Paylaş
Ne yazık ki toplumun büyük sorunlarından biri de alkolizm. Genellikle bu gerçeği ne alkolikler ne de aileleri kabul etmek istemez.
Alkolizm, evin içinde yaşayan bir dinazor gibidir. Dışarıdan bakıldığında görmemek mümkün değildir fakat o evin halkı bu canavardan nasıl kurtulacaklarını bilemedikleri için onu görmezden gelmeyi tercih eder ancak bu şekilde hayatlarını sürdürebilirler.
Alkolik babalara sahip olan çocuklar, daha küçük yaşlarda sır tutmayı öğrenirler. Bir süre sonra her şey o kadar doğalmış gibi gelir ki evdeki herkes üç maymunu oynayarak (görmüyorum, duymuyorum, konuşmuyorum) yaşamaya çalışır.
Babası alkolik olan bir danışanım çocukluğunu bakın nasıl hatırlıyor…
Babam sert adamdı, sevgisini hiç göstermezdi. Bazen gecenin bir yarısı, sonuna kadar zili çalar, “Yatıyor musunuz siz, babanıza hiç saygınız yok mu, insan babasını beklemez mi? “ diye bağırırdı. Bazen de sabaha karşı annem merak eder, onu balkonda beklerdi.
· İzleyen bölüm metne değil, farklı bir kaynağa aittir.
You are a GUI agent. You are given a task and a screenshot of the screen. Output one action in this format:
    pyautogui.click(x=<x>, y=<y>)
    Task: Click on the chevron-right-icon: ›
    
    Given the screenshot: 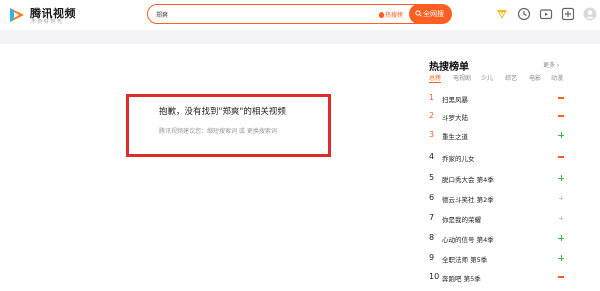 What is the action you would take?
    pyautogui.click(x=558, y=66)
Sonra ağabeyimi kaldırırdı, “Git bak bakalım nerede kaldı?” diye. Ağabeyim sokaklarda babamı arardı, bir yerlerde sızmış bulur, sürükleyerek eve getirirdi. Eğer kendinde değilse içimiz rahat ederdi, çünkü bizi dövecek, hatta kavga edecek hali bile olmazdı.
Çok küçüktüm, herkes babasını sırtında taşıyarak getirir sanırdım. Babamın ayakkabılarını çıkarmak benim görevimdi. İşin garip tarafı “Biz ne yapıyoruz, niye yapıyoruz?” diye hiç sorgulamazdık.
Ailemizin büyük sırrıydı, hiç kimse bilmemeli, duymamalıydı. Sabah olduğunda babam işine giderdi, esnafla sohbet ederdi, her şeyin yolunda gittiği normal bir aile gibi yaşardık.
Maalesef ne bir gün top oynadık, ne de maç seyrettik. Hep “Vaktim yok, yorgunum” derdi, evde asla gürültü istemezdi.
Yıllar sonra fark ettim, yaşadığımız bu büyük işkence annemi ve bizi birbirimize bağlayan en önemli ve tek bağdı.